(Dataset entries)
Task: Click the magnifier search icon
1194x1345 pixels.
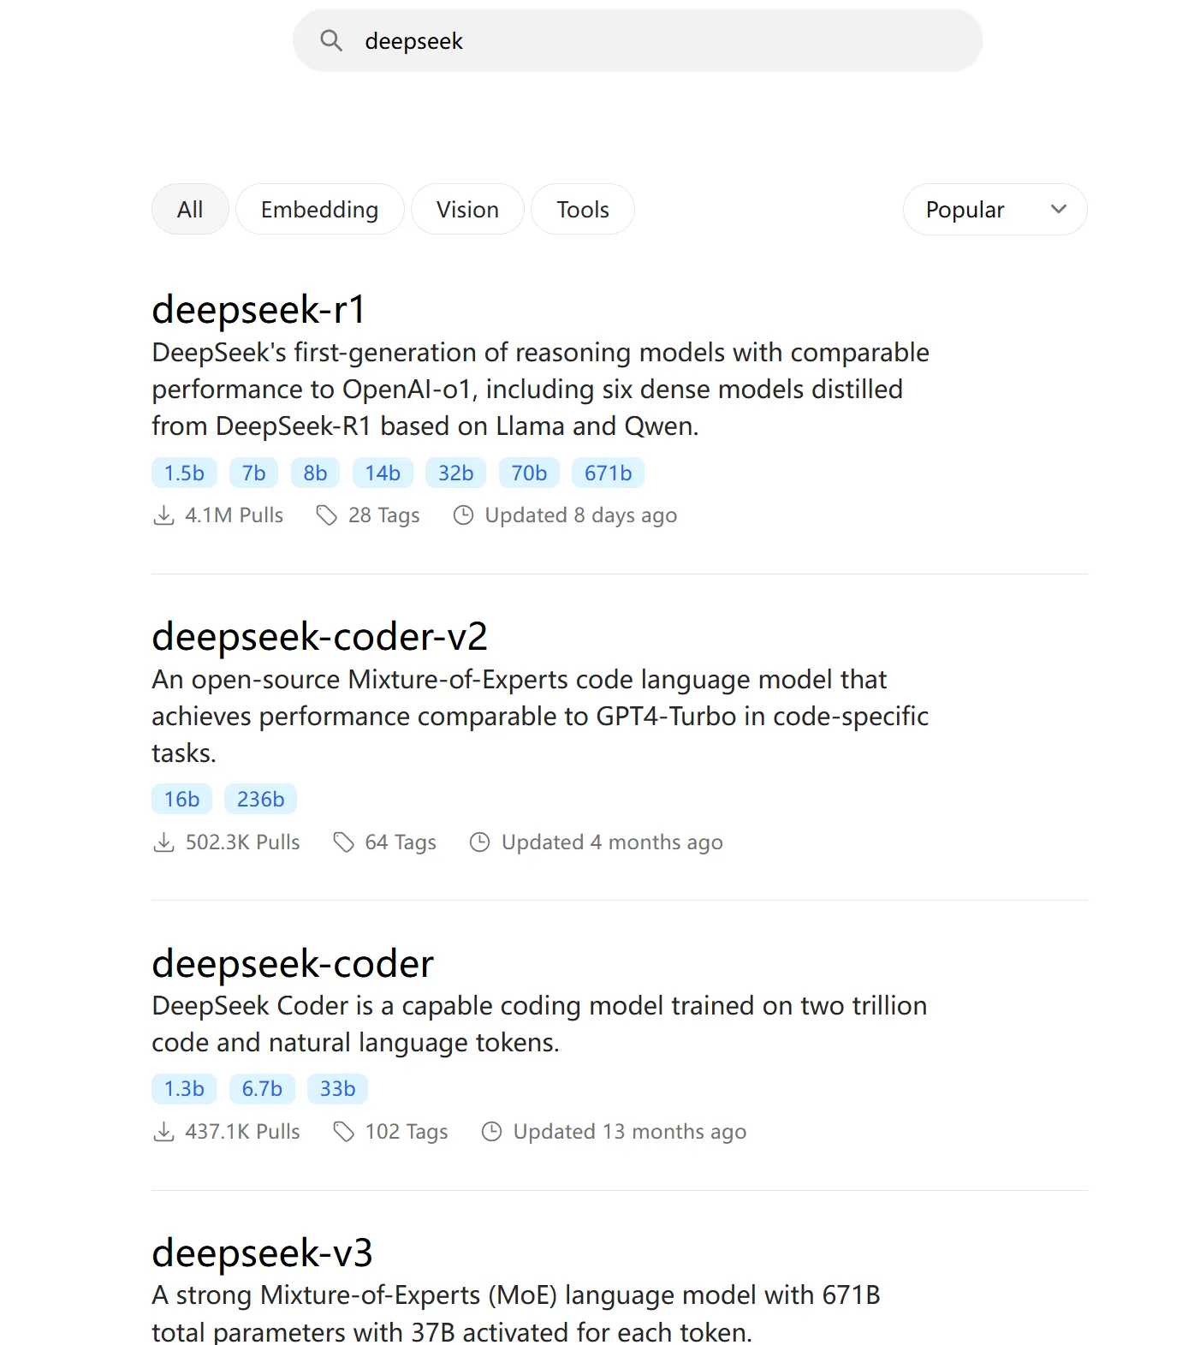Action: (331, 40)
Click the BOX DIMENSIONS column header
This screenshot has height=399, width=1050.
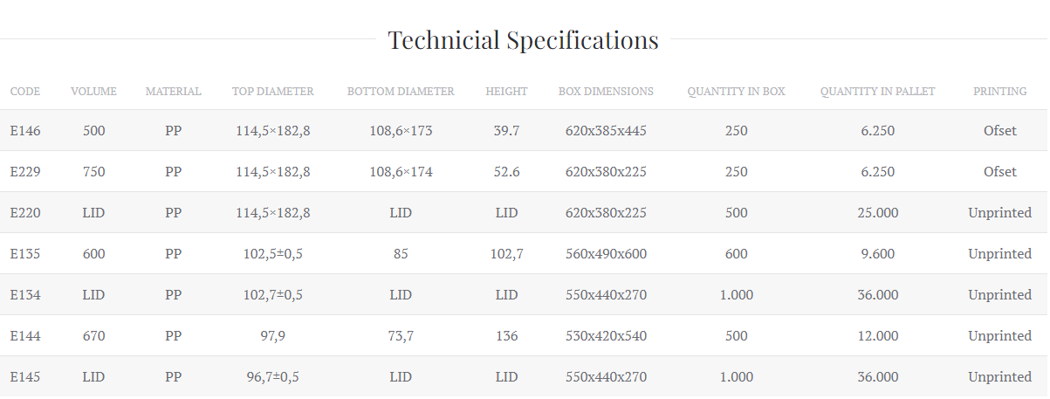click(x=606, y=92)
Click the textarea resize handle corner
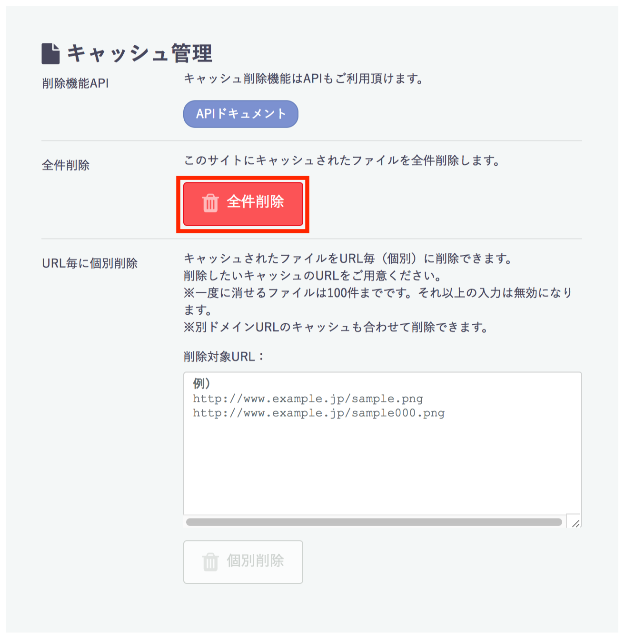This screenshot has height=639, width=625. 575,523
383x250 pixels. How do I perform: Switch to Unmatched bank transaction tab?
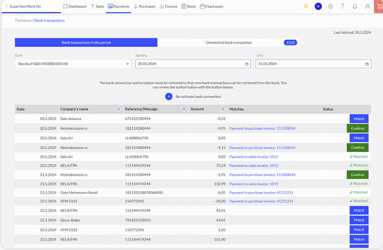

---

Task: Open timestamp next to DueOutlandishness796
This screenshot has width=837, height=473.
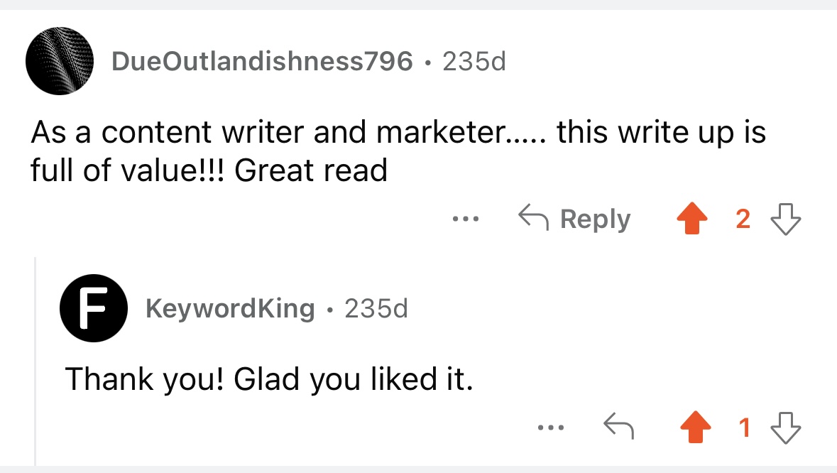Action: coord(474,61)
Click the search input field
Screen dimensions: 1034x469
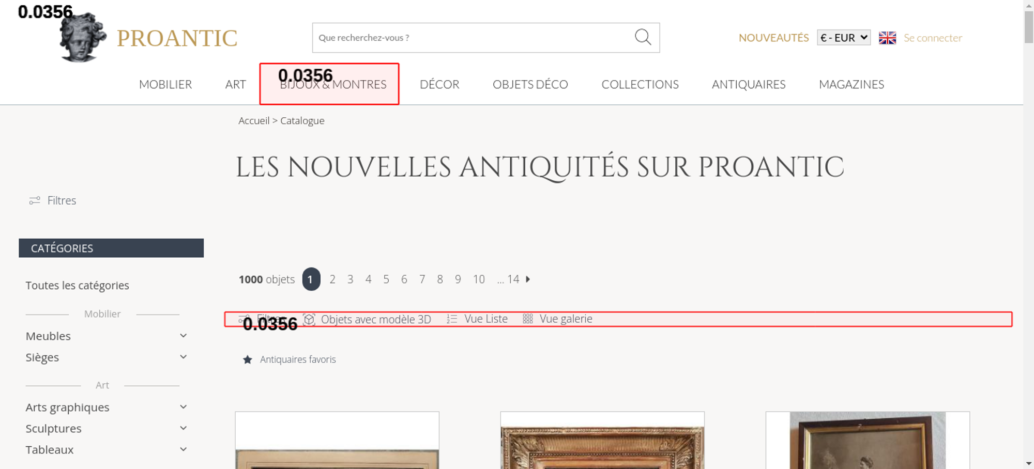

## [Requirement]
List every line above that contains the word "search".

## [Answer below]
Task: Click the magnifier search icon
Click the search input field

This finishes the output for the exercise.